━━ DATA TO EXAMINE ━━

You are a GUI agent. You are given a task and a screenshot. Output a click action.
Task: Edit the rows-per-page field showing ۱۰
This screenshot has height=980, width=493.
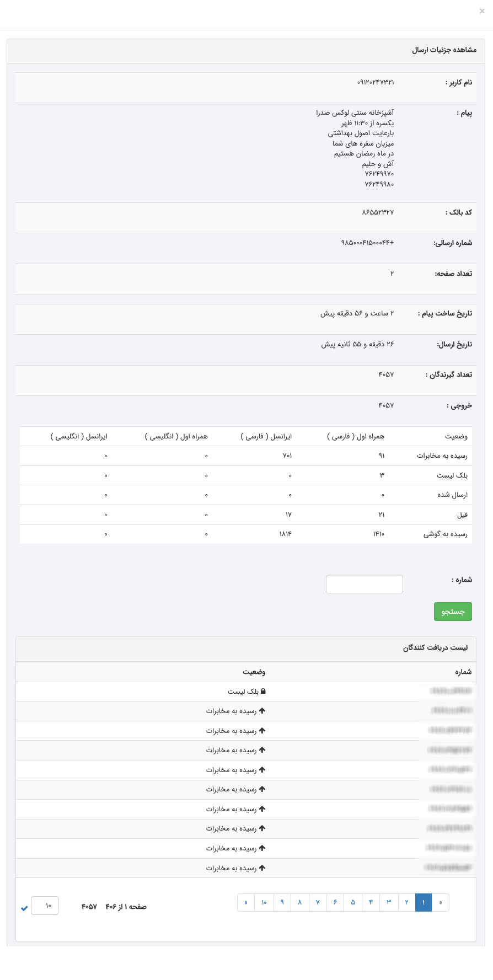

━━━
━━ DATA TO EXAMINE ━━

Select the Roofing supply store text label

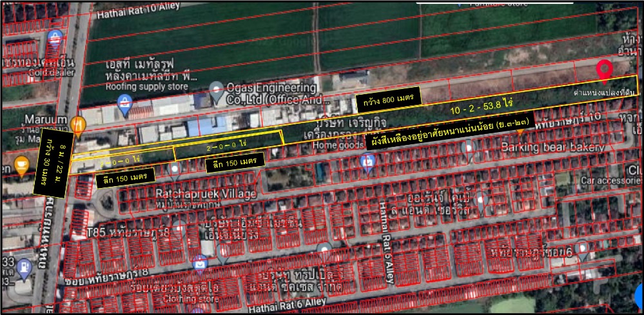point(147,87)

━━━

#### WHAT YOU ARE ASKED TO DO:
Wherever the word "screenshot" turns up in a line of the listing, that line counts; report the total as a lone number.

#### ANSWER:
2